Problem details> Copy the items from the line with "Task: Recall recently used dialogs" to the line with "1316x1506 pixels. click(x=46, y=51)", substituting "Choose" for "Select" and leaving everything else unchanged. Omit the pictures.

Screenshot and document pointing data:
**********

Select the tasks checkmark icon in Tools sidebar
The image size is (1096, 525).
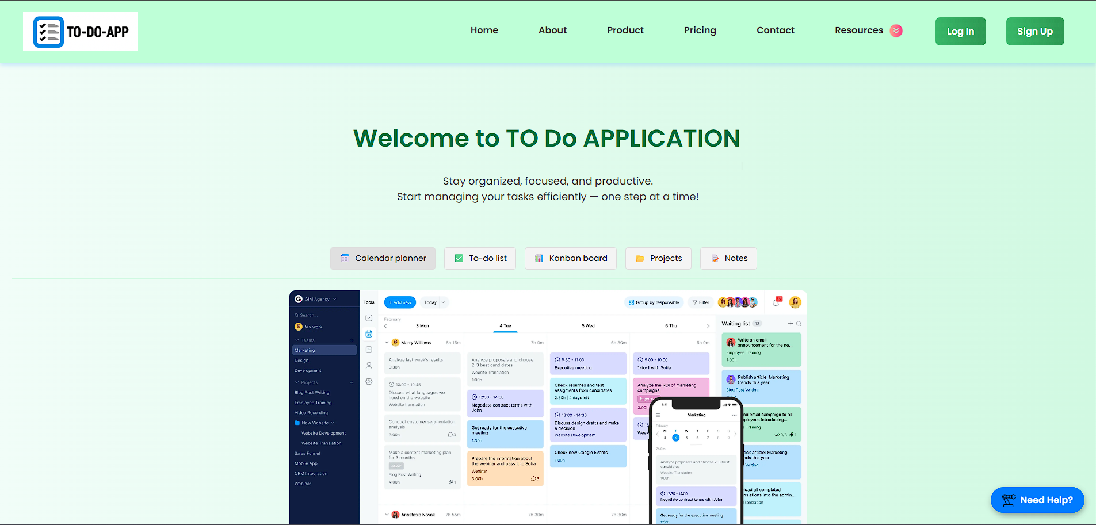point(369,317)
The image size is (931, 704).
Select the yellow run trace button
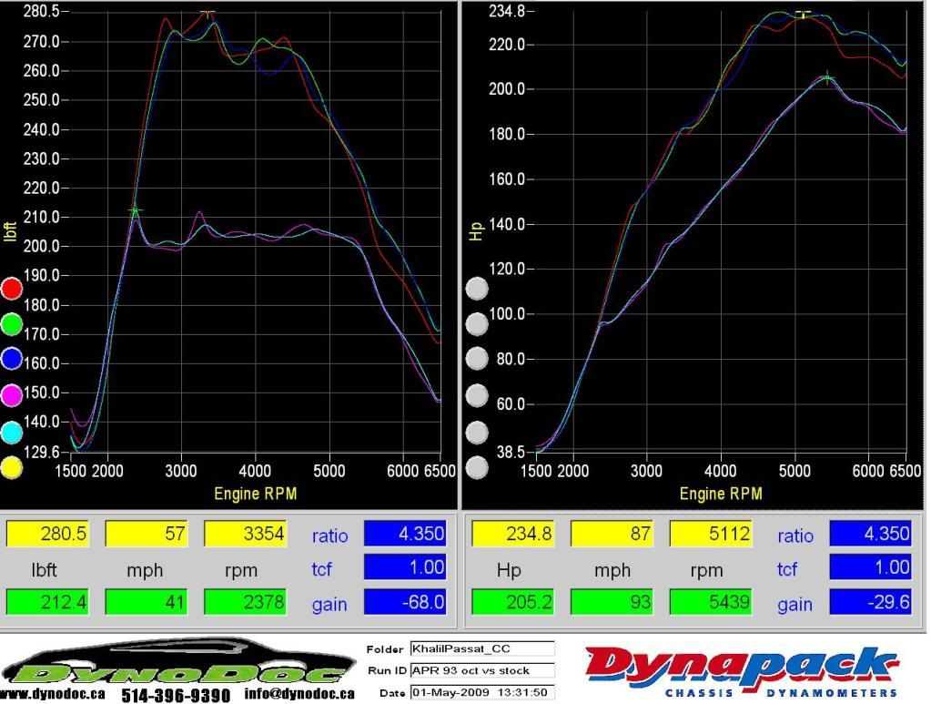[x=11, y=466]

**********

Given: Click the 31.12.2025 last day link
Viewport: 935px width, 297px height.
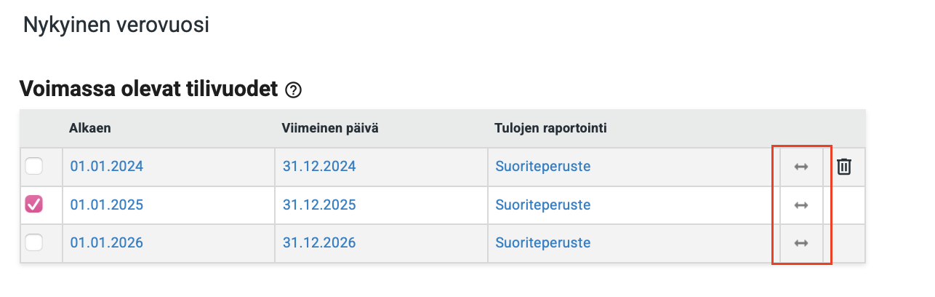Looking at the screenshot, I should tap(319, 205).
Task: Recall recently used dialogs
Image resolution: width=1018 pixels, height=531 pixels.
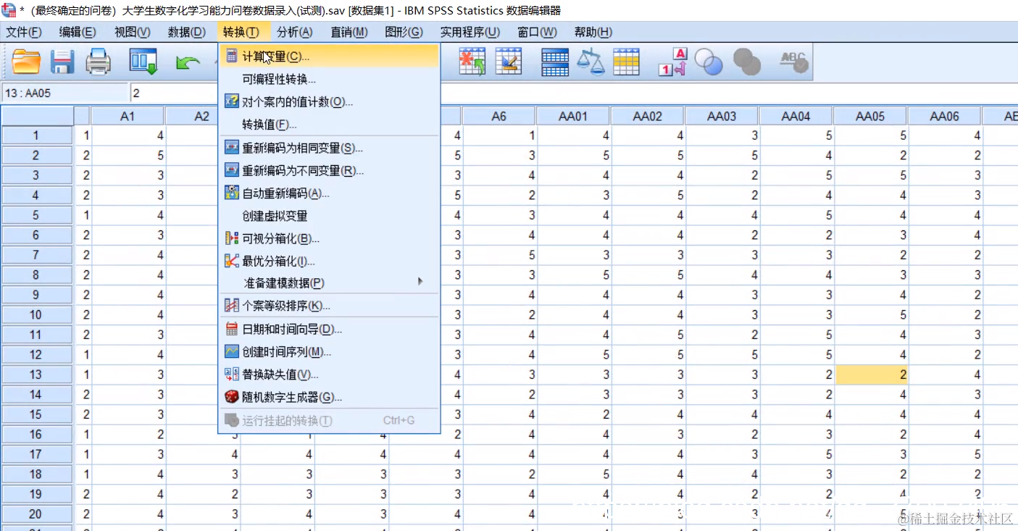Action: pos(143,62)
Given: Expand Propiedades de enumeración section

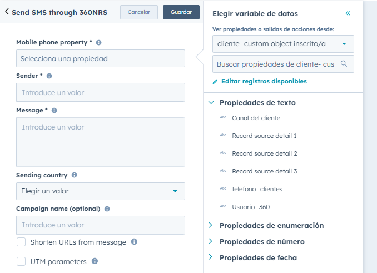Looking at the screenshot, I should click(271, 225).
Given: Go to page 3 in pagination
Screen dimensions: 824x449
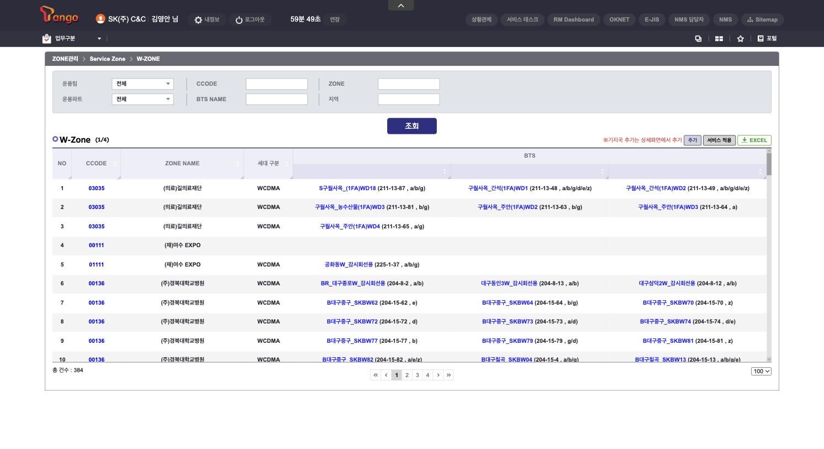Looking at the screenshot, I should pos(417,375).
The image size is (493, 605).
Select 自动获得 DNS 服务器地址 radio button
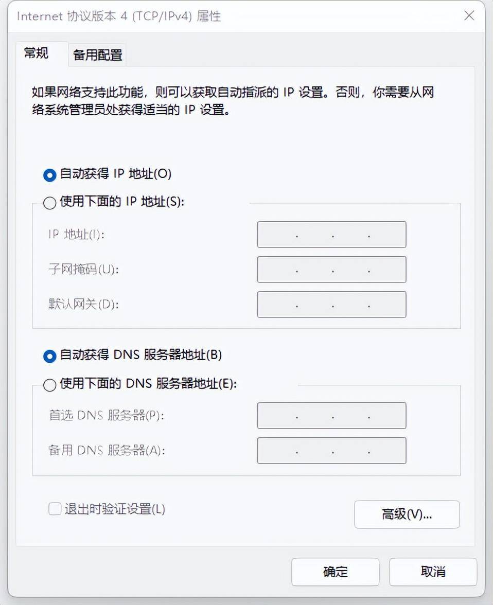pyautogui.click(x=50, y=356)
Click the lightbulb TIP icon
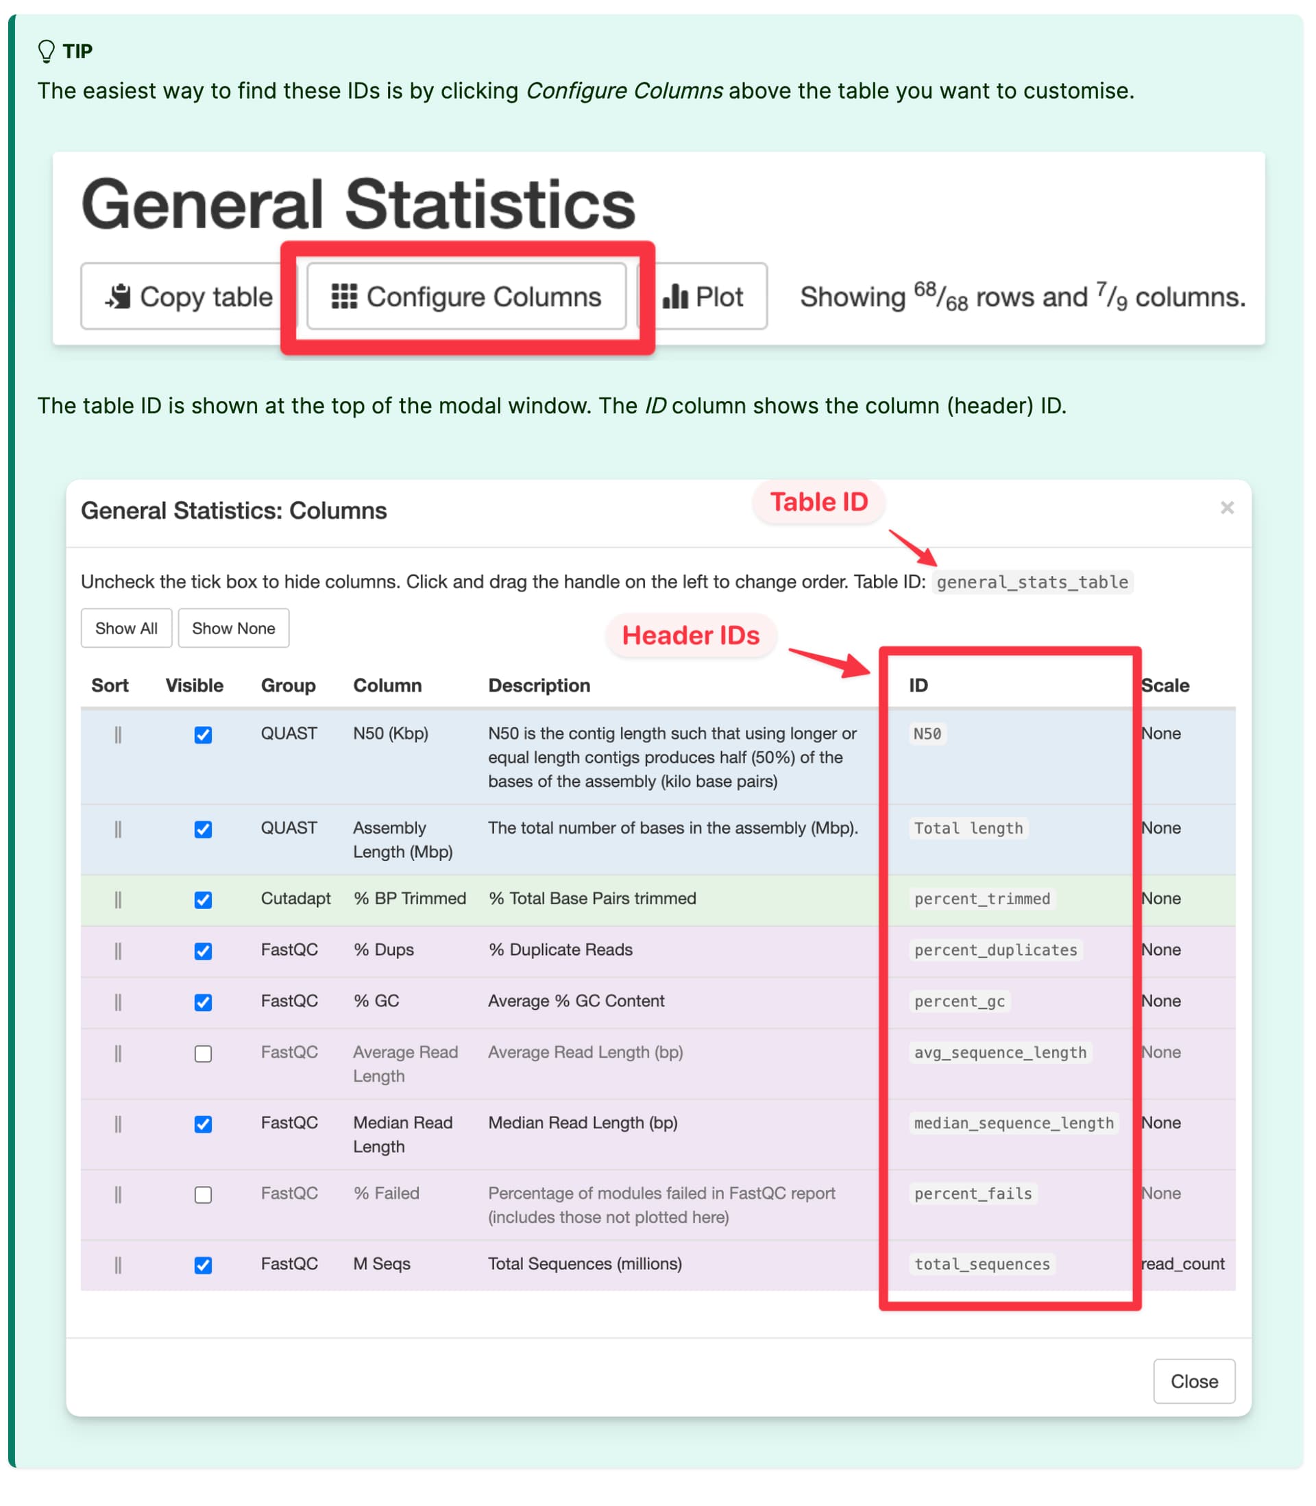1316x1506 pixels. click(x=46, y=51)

**********

Exercise response>
Task: Recall recently used dialogs
Image resolution: width=1018 pixels, height=531 pixels.
Action: pos(143,62)
Given: Expand Propiedades de enumeración section

Looking at the screenshot, I should click(271, 225).
Given: Go to page 3 in pagination
Screen dimensions: 824x449
Looking at the screenshot, I should pos(417,375).
The image size is (493, 605).
Choose 自动获得 DNS 服务器地址 radio button
pyautogui.click(x=50, y=356)
Click the lightbulb TIP icon
1316x1506 pixels. click(x=46, y=51)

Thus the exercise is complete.